I've been using AWS Lambdas more regularly and am interested in experimenting with building a custom R runtime for AWS Lambda. For long-running functions, simply using the basic 'shell' runtime and calling R via the runtime's bootstrap
sh file works fine, but the overhead of starting the R interpreter for each call makes this unusable for short/fast requests where low latency is important. Another solution that some of come up with is calling R from a Lambda Python runtime, which is a bit clunky, and runs into some size issues (described below).
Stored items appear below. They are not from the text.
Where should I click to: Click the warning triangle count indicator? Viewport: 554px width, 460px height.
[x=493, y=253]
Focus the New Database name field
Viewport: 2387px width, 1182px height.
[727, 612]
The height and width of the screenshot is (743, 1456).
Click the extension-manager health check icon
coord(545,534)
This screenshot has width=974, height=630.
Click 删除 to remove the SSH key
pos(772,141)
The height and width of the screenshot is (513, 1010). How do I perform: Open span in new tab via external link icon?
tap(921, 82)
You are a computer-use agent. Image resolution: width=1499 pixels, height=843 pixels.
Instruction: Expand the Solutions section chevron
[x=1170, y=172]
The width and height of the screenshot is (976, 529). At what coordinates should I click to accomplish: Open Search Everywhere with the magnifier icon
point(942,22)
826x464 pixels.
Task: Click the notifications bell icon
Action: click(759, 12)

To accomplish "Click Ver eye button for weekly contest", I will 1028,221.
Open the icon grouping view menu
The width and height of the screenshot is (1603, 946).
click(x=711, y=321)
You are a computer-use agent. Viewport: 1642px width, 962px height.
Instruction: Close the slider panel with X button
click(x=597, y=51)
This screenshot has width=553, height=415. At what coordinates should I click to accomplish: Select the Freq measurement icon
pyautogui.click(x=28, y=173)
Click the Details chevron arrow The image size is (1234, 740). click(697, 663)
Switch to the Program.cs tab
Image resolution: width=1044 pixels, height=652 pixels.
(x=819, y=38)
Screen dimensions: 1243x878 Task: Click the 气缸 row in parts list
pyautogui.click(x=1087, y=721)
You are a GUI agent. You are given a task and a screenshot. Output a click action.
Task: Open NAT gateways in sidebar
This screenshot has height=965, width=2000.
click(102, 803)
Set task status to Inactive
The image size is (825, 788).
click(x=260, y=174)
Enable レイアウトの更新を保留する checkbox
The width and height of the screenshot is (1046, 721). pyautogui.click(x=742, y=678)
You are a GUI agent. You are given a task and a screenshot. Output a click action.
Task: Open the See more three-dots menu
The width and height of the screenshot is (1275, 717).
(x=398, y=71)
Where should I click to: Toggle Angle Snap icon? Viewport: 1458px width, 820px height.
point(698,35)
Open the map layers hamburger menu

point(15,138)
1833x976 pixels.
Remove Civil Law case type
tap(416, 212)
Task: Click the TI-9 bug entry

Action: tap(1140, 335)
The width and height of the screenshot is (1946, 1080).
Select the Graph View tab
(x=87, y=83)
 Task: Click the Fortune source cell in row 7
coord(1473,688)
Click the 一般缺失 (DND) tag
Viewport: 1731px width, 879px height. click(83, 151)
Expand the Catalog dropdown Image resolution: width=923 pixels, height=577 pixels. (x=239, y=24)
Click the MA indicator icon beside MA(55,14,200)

After doing a lot of research into the Python runtimes, it appears most of the actual Runtime API is implemented via C++ and simply wrapped by Python. This C++ base makes it a ripe ripe candidate for wrapping with Rcpp and trying to create a performant native R AWS Lambda runtime.
One issue I'm running into while exploring this option, however, is the size (on disk) of an R installation. The
r-core package on EPEL, for example, installs 1.2 GB of files. A large chunk of this is
gcc toolkit ... all useful for developing with R, but I'm less sure of the use of all of these during headless execution of R programs/functions. (Headless execution is an important distinction here, since help/documentation pages will not be needed.)
TeX Live (or perhaps MiKTeX) as TeX installations might be needed for plotting, I think. And maybe that's another use of Perl (i.e. as a TeX dependency)?
If plotting was explicitly disabled, e.g., what's the minimal set of files required for a base R executable installation? What if plotting is permitted?
I'm excluding system libraries that are needed by any non-standard library (i.e. any package not in
options()$defaultPackages), as those libraries can (and should) be included as "layers" in the AWS Lambda world in order to keep images as small as possible.
I can't find much documentation in the way of a minimal R installation, and none of the common package managers (yum, apt-get, brew) seem to have such a concept available in their file bundles. Has anyone else here ever run into this sort of situation, where the goal is to provide R runtime capability but with a minimal installation (and thus permitting some R features to be broken, e.g. help pages)?
(BTW, I think the idea of a performant R runtime for AWS Lambda is quite exciting, and I'd be more than happy to share the runtime with others as a FOSS project.)